Così ricostruite le progressive modifiche legislative dei rimedi acceleratori volti ad assicurare la ragionevole durata dei processi amministrativi la Corte Costituzionale ha ritenuto che la disposizione di cui al D.L. n. 112 del 2008, art. 54, comma 2, – nel testo, come convertito e successivamente modificato, applicabile ratione temporis in tutti i giudizi a quibus – violi l’art. 117 Cost., comma 1, in relazione all’art. 6, par. 1 e art. 13 CEDU.

4.2 In primo luogo il giudice delle leggi ha richiamato la costante giurisprudenza della Corte EDU, secondo cui i rimedi preventivi, volti a evitare che la durata del procedimento diventi eccessivamente lunga, sono ammissibili, eventualmente in combinazione con quelli indennitari, solo se effettivi e, cioè, nella misura in cui velocizzino la decisione del giudice competente, mentre la Corte EDU aveva già rilevato che una prassi interpretativa e applicativa della disposizione in esame che avesse avuto come effetto quello di opporsi all’ammissibilità dei ricorsi ex lege Pinto, per il solo fatto della mancata presentazione di un’istanza di prelievo, avrebbe privato sistematicamente alcune categorie di ricorrenti della possibilità di ottenere una riparazione adeguata ed efficiente.

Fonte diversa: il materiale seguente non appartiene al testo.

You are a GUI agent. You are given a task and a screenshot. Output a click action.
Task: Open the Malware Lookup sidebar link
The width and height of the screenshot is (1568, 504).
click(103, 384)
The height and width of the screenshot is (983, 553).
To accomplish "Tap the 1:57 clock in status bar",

La giurisprudenza della Corte EDU ha considerato che la procedura nazionale per lamentare la durata eccessiva di un giudizio dinanzi al giudice amministrativo non può considerarsi un rimedio effettivo ai sensi dell’art. 13 della CEDU, qualora il sistema giuridico nazionale non preveda alcuna condizione volta a garantire l’esame dell’istanza di prelievo.

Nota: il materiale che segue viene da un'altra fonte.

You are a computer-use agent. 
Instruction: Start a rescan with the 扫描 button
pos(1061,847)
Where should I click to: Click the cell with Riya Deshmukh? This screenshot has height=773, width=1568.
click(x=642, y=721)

La norma nazionale si pone in contrasto con il principio di effettività enunciato dall’art. 13 CEDU, in quanto – mentre per la giurisprudenza Europea il rimedio interno deve garantire la durata ragionevole del giudizio o l’adeguata riparazione della violazione del precetto convenzionale ed il rimedio preventivo è tale se efficacemente sollecitatorio – l’istanza di prelievo, cui fa riferimento il D.L. n. 112 del 2008, art. 54, comma 2, non costituisce un adempimento necessario ma una mera facoltà del ricorrente “con effetto puramente dichiarativo di un interesse già incardinato nel processo e di mera “prenotazione della decisione” (che può comunque intervenire oltre il termine di ragionevole durata del correlativo grado di giudizio), risolvendosi in un adempimento formale, rispetto alla cui violazione la, non ragionevole e non proporzionata, sanzione di improponibilità della domanda di indennizzo risulta non in sintonia nè con l’obiettivo del contenimento della durata del processo nè con quello indennitario per il caso di sua eccessiva durata”.

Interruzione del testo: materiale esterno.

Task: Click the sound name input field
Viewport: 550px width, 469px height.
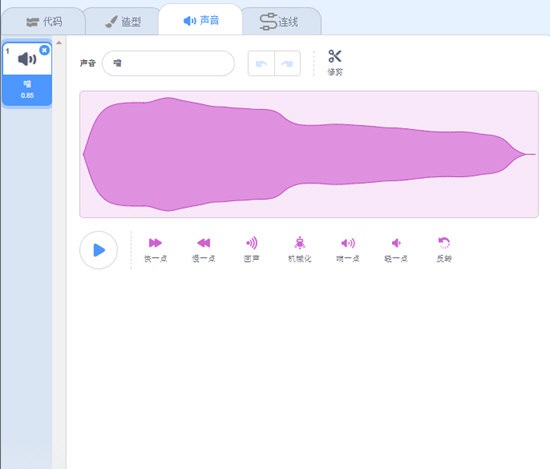Action: 168,63
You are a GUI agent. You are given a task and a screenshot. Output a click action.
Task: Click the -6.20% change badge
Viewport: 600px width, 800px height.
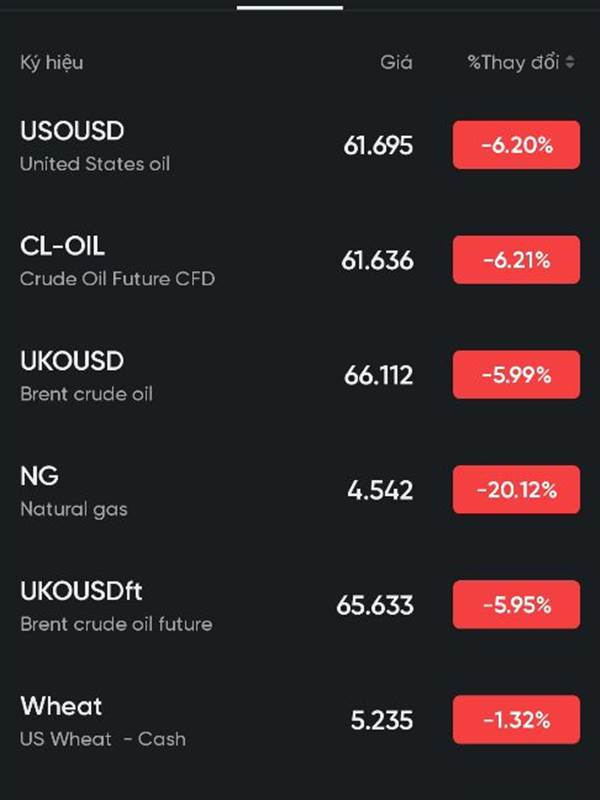[516, 146]
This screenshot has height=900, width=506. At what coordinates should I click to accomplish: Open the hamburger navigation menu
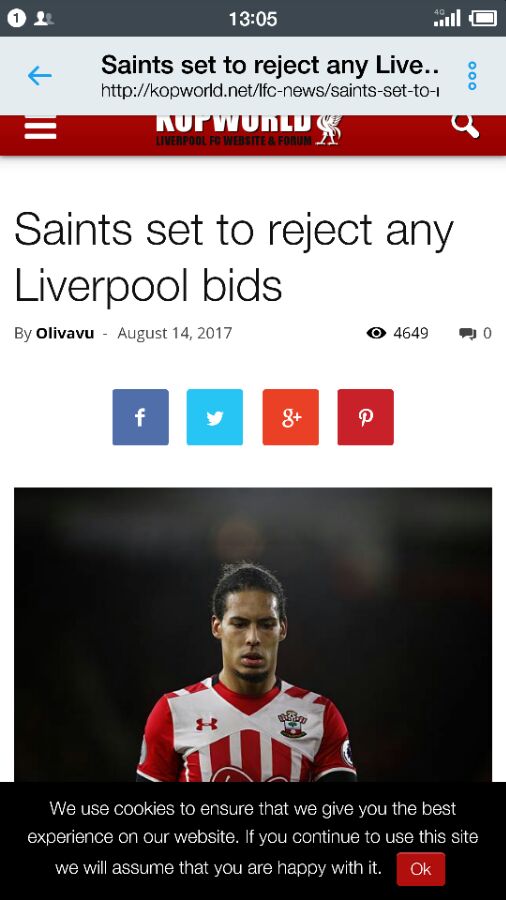tap(41, 127)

Alla declaratoria di incostituzionalità del D.L. n. 112 del 2008, art. 54, comma 2, – nel testo, come convertito e successivamente modificato, consegue l’accoglimento del ricorso, in quanto la pronuncia impugnata si fondava sul fatto che la dichiarazione di perenzione era intervenuta dopo l’entrata in vigore del D.Lgs. n. 104 del 2010 a causa della mancata presentazione dell’istanza di fissazione, palesando così il disinteresse dei ricorrenti. Pertanto, a giudizio della Corte d’Appello, per i giudizi definiti con decreto di perenzione sotto il vigore del D.Lgs. n. 104 del 2010, occorreva detrarre dalla durata del processo rilevante ai fini dell’equa riparazione il periodo successivo al 16 marzo 2011.

Inoltre, anche la quantificazione della durata del giudizio presupposto effettuata dalla Corte d’Appello sulla base della norma dichiarata incostituzionale era errata, in quanto, come evidenziato dai ricorrenti, non teneva conto dell’intero periodo.

Sulla base di quanto detto il decreto deve essere cassato e il giudice del rinvio, da individuarsi in altra sezione della Corte d’Appello di Perugia, dovrà ricalcolare interamente la durata del giudizio presupposto ai fini della determinazione del lasso temporale eccedente quello di durata ragionevole del processo, provvedendo anche sulle spese di questo giudizio di legittimità.

P.Q.M.

La Corte, accoglie i ricorsi, cassa e rinvia ad altra sezione della Corte d’Appello di Perugia che dovrà provvedere anche sulle spese del giudizio di cassazione.

Così deciso in Roma, nella camera di consiglio della Sezione Seconda civile, il 19 giugno 2019.